* [Exercise objective]: In the listing below, look for "icon" and copy every line that has it.

* [Data excerpts]:

● ● ●

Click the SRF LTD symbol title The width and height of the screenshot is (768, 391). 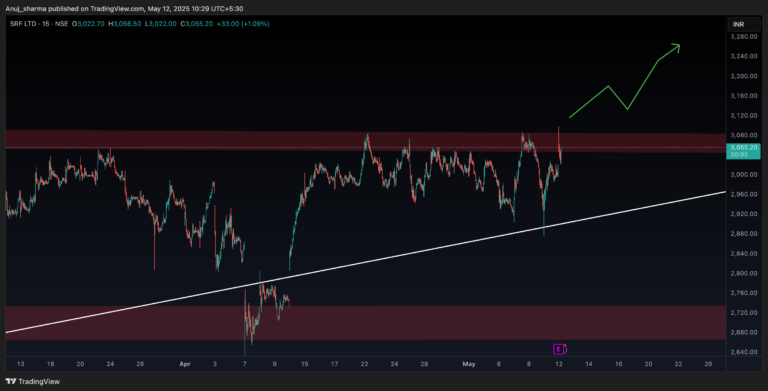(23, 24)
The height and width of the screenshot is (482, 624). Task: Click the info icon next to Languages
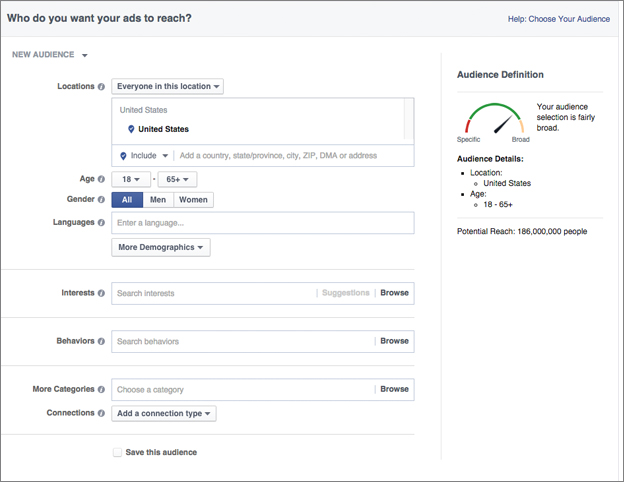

● ● ●

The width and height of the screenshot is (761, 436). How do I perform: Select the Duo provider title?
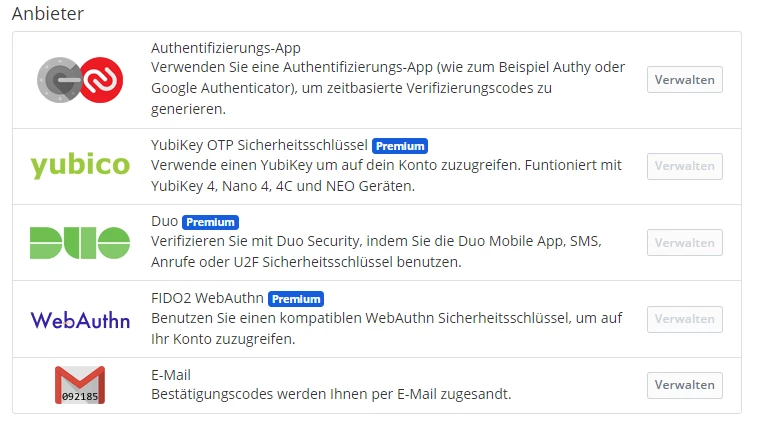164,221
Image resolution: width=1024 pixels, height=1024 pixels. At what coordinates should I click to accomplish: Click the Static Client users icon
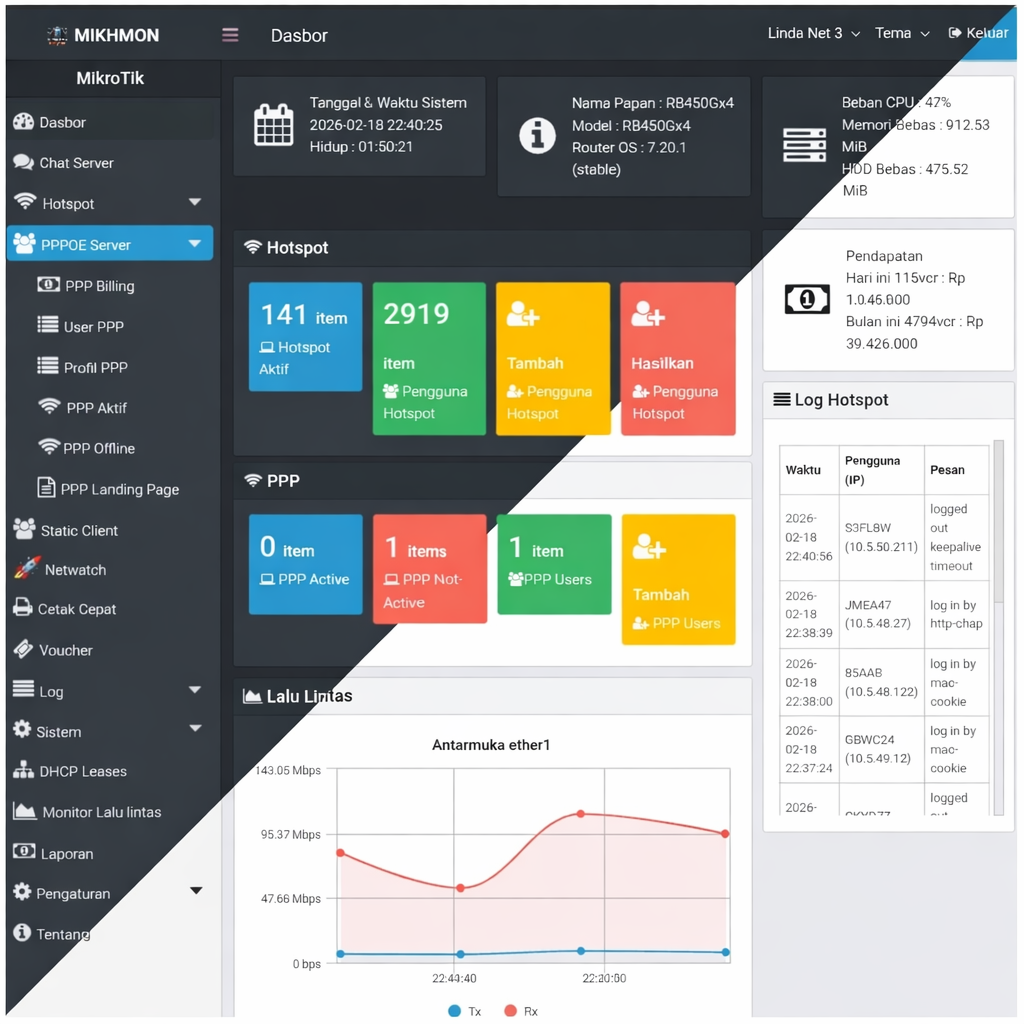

● ● ●

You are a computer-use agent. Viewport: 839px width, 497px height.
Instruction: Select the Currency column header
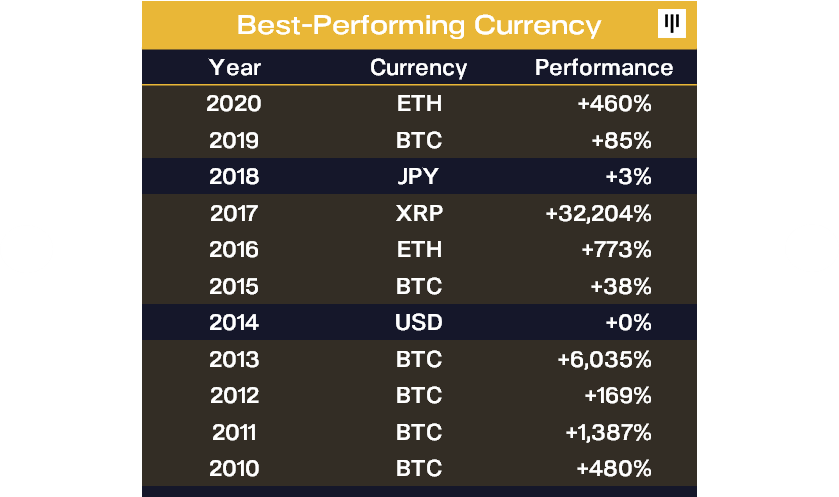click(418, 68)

● ● ●

* [Output]:
The height and width of the screenshot is (482, 624). Task: Click the info icon next to Languages
Image resolution: width=1024 pixels, height=1024 pixels. At what coordinates should I click to accomplish: Click the Static Client users icon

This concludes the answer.